## Records supplied
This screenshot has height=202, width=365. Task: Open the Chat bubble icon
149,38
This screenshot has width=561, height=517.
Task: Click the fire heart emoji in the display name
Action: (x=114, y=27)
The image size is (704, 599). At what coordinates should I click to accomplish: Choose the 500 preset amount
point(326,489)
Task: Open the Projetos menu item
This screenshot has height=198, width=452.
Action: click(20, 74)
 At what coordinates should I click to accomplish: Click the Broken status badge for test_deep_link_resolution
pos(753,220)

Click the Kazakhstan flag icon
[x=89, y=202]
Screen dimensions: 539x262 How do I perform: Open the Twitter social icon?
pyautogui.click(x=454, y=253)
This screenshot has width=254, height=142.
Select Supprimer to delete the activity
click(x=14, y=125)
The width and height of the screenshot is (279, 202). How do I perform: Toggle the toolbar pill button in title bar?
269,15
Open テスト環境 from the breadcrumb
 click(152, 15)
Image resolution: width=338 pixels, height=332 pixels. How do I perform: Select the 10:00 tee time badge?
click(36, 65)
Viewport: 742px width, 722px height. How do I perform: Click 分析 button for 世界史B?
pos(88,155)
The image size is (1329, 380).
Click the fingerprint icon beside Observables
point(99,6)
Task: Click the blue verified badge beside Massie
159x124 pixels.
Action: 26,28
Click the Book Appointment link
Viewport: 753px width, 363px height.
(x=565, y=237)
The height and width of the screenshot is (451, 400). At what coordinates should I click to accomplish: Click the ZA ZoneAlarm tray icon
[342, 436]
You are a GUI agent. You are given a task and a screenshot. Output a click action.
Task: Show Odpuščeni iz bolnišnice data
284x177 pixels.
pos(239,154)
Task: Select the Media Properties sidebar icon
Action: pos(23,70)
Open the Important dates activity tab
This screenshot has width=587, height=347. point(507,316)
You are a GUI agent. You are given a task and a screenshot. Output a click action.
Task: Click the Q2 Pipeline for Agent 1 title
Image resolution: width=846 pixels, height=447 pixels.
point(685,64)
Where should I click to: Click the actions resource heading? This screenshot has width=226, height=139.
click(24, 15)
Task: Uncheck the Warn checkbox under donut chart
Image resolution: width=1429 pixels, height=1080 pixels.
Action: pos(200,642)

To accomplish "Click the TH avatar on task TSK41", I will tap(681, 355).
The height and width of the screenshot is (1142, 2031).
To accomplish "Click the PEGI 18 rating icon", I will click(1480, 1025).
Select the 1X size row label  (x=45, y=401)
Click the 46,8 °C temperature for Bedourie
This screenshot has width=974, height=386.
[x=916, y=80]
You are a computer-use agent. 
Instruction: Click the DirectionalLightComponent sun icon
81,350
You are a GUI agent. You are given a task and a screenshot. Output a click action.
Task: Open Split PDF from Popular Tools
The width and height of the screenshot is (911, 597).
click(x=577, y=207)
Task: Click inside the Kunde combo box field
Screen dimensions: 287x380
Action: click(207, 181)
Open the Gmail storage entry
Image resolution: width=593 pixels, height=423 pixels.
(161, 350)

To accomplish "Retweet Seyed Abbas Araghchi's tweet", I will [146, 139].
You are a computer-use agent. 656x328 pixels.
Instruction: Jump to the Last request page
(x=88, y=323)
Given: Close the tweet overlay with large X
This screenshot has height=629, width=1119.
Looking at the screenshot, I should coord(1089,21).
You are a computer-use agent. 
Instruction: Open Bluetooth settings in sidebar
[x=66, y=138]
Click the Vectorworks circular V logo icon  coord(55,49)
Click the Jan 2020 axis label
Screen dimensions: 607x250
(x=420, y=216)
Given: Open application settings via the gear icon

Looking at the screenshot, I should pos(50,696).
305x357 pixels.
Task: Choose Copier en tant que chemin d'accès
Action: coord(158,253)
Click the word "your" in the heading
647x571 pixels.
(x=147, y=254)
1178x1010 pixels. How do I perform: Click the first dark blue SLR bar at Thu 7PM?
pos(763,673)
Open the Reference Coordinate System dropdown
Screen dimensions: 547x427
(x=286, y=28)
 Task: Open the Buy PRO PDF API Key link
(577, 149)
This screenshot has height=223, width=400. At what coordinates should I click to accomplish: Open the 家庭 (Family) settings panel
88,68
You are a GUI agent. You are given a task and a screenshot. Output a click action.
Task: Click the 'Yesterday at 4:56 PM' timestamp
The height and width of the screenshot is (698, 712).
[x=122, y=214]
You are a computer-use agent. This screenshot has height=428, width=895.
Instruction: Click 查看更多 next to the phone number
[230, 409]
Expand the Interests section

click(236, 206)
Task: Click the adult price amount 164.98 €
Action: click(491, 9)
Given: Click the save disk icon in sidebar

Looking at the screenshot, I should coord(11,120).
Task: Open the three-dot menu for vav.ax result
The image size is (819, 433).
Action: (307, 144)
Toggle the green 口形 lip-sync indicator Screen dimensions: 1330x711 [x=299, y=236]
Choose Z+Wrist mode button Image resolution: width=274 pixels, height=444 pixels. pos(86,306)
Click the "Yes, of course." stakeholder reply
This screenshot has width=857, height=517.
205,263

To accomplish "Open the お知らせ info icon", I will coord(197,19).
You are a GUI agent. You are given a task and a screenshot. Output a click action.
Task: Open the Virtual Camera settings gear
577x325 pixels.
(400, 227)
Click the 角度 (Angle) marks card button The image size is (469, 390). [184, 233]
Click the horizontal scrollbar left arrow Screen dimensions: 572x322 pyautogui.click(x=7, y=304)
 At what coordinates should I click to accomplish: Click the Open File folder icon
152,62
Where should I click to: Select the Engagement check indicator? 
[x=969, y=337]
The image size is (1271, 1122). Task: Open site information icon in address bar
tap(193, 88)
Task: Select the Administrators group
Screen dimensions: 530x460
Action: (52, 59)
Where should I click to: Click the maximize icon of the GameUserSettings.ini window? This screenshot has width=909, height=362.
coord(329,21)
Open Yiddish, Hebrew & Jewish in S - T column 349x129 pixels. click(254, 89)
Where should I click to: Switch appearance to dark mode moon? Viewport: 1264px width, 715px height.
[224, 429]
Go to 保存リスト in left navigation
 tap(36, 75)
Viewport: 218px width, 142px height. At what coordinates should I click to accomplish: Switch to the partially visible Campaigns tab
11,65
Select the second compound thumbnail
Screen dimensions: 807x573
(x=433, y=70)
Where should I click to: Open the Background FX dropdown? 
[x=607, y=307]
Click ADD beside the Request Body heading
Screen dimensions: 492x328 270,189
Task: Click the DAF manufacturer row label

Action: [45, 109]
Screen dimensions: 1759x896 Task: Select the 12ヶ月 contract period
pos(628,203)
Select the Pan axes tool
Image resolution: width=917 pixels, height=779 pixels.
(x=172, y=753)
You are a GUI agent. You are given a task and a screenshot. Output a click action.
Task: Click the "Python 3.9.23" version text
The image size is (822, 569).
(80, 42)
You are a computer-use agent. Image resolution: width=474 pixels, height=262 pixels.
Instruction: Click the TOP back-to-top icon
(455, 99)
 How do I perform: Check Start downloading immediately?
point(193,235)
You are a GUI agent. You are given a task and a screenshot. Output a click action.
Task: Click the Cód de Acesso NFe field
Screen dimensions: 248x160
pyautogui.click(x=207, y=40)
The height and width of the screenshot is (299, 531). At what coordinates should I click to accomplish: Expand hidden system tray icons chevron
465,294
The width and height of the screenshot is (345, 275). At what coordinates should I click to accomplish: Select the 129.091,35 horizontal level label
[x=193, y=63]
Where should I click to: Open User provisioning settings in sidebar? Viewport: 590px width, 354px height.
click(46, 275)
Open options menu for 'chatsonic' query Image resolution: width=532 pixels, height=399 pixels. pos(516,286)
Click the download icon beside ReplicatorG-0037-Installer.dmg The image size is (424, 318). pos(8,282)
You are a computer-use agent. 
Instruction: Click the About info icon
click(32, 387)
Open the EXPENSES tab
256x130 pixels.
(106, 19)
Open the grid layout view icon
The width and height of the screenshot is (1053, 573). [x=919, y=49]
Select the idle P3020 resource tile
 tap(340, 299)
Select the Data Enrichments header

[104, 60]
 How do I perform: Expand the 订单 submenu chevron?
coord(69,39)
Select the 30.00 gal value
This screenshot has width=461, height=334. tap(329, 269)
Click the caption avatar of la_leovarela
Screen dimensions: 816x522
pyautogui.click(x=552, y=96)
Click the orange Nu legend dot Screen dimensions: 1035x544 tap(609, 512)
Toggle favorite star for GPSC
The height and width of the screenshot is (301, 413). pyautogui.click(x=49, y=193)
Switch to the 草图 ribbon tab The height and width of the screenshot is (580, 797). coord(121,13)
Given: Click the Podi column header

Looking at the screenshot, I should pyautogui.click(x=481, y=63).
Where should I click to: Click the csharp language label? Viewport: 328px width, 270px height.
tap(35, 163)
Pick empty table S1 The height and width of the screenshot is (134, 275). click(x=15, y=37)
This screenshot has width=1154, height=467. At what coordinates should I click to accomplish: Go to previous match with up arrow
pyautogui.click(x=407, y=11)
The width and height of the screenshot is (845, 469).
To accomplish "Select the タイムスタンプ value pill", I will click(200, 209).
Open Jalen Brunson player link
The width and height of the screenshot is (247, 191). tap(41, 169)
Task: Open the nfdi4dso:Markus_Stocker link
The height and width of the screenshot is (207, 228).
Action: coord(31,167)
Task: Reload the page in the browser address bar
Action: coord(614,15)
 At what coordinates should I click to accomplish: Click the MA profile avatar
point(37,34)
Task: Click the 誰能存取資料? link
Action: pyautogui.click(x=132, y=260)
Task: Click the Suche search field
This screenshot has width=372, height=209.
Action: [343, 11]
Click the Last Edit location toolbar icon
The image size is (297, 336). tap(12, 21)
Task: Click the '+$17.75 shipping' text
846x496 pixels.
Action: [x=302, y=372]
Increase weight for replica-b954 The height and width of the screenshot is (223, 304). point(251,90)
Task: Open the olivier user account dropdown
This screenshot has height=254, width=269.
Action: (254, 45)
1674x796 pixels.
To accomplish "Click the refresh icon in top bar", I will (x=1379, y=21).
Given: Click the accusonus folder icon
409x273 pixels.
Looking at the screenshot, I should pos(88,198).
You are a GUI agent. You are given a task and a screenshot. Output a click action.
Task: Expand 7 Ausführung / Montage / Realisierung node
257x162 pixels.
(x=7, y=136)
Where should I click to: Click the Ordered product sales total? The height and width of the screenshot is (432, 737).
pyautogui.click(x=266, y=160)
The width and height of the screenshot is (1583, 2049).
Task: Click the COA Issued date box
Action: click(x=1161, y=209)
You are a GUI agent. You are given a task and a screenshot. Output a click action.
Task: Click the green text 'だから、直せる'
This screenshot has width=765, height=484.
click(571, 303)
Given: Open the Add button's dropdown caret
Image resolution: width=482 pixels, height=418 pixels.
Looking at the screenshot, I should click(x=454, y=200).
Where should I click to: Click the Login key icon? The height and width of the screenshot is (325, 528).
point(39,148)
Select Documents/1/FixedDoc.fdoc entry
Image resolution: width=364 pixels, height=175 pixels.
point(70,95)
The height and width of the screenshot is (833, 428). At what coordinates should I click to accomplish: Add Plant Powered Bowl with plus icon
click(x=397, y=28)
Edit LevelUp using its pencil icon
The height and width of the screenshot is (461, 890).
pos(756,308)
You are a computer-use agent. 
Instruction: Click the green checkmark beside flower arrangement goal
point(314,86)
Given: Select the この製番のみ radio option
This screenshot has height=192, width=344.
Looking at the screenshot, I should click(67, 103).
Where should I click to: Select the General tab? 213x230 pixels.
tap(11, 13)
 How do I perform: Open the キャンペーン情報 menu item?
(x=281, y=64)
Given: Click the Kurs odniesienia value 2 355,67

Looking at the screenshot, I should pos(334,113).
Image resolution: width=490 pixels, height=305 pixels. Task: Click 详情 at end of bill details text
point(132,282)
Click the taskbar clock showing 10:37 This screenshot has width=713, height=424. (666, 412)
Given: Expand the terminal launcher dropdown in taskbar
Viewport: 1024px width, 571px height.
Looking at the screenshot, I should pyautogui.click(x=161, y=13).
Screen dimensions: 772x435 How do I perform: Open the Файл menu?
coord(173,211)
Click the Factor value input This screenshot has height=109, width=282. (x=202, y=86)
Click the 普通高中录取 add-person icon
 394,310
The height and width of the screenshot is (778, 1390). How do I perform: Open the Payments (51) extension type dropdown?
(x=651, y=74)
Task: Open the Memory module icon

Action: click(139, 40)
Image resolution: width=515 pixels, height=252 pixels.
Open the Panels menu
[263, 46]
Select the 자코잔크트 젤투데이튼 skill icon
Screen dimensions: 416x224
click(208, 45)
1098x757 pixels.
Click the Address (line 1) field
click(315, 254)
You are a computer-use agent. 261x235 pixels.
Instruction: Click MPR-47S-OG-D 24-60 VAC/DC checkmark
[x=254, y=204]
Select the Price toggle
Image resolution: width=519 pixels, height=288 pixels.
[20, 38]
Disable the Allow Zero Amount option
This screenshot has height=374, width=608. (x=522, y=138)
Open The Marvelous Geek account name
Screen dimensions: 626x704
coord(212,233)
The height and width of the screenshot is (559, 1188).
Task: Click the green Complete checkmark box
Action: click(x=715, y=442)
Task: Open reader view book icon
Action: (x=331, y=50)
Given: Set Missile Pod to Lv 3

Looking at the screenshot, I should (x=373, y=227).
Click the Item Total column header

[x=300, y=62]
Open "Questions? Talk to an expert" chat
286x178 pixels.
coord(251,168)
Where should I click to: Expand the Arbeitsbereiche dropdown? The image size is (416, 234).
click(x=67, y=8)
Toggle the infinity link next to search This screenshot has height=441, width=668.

## Aim of the exercise
From the very first line of the records down to the line with "Task: Open the Projetos menu item", please write out each line exactly, including both ends and no other lines.

## Output
This screenshot has height=202, width=365. Task: Open the Chat bubble icon
149,38
This screenshot has width=561, height=517.
Task: Click the fire heart emoji in the display name
Action: (x=114, y=27)
The image size is (704, 599). At what coordinates should I click to accomplish: Choose the 500 preset amount
point(326,489)
Task: Open the Projetos menu item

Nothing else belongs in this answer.